Another valid point in the argument is human control over life versus fate and destiny. John Lachs, a Philosophy Professor and Vanderbilt and Ph.D., states it best when he says, “The human race has pronounced judgment on this theory long ago by happily taking control of human life, extending and shortening it according to what seems sensible and good at any given time” (205). Those who side with fate over human-control have simply overlooked what man has done in science and medicine. With advances in cell research, medicinal exploration and scientific experiments that exceed the supposed impossible, humans have undoubtedly taken on an authoritative role in deciding what dies, what lives and for how long. Physician-assisted suicide is not any different from what humans have already been doing in research for the past decade.
Some argue that the Hippocratic Oath provides reason to not legalize physician-assisted suicide. The Hippocratic Oath presents physicians as professionals who should swear to never kill as a means of cure. Although the Oath has been upheld through centuries of medicine, it is entirely unrealistic to assume the Oath will defy change as advancements are made in our medical world. Nikola Biller-Adorno, M.D., Ph.D, states that, “The role of physicians is not simply to preserve life but also to apply expertise and skills to help improve their patients’ health or alleviate their suffering” (1451). As more resources, like physician-assisted suicide, become available, a doctor should present all possible options to their patients. The act of “preser[ving] life” not only involves curing patients when a cure is attainable, but also includes protecting the quality of life of patients. If a cure is not available by any means of treatment, physician-assisted suicide should be available as a safeguard to the individual’s quality of life.
My mother wishes that the option of PAS would have been available for my granddad. The last memories of him are those of pain and defeat. If physician assisted suicide would have been available, he would have potentially died sooner but the last memories of him would not be so somber. PAS would have given him a sense of dignity in his death by providing him with the choice of dying when he wished and not letting the illness decide for him. While being trapped and fully consumed by a life-altering illness is an undeniable nightmare, the alternative of physician-assisted suicide is undoubtedly the ultimate saving grace. Until it becomes readily available for all individuals… hoo-rah. Soldier on, soldiers.

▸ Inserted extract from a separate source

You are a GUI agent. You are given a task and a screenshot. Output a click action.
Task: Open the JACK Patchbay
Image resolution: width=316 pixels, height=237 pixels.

Biller-Adorno, Nikola. “Physician-Assisted Suicide Should Be Permitted.” New England Journal of Medicine. 368 (2013): 1450-52. Web. 24 Sep. 2013.
Chin, Arthur E, Katrina Hedberg, Grant K Higginson, and David W Fleming. “Legalized Physician-Assisted Suicide-The First Year.” New England Journal of Medicine. 342 (2000): 577-604. Web. 25 Sep. 2013.
Lachs, John, and Patrick Lee. “Is Physician-Assisted Suicide Ever Ethical?.” Trans. Array Contemporary Debates in Bioethics. UK: John-Wiley & Sons, 2014. 197-228. Print.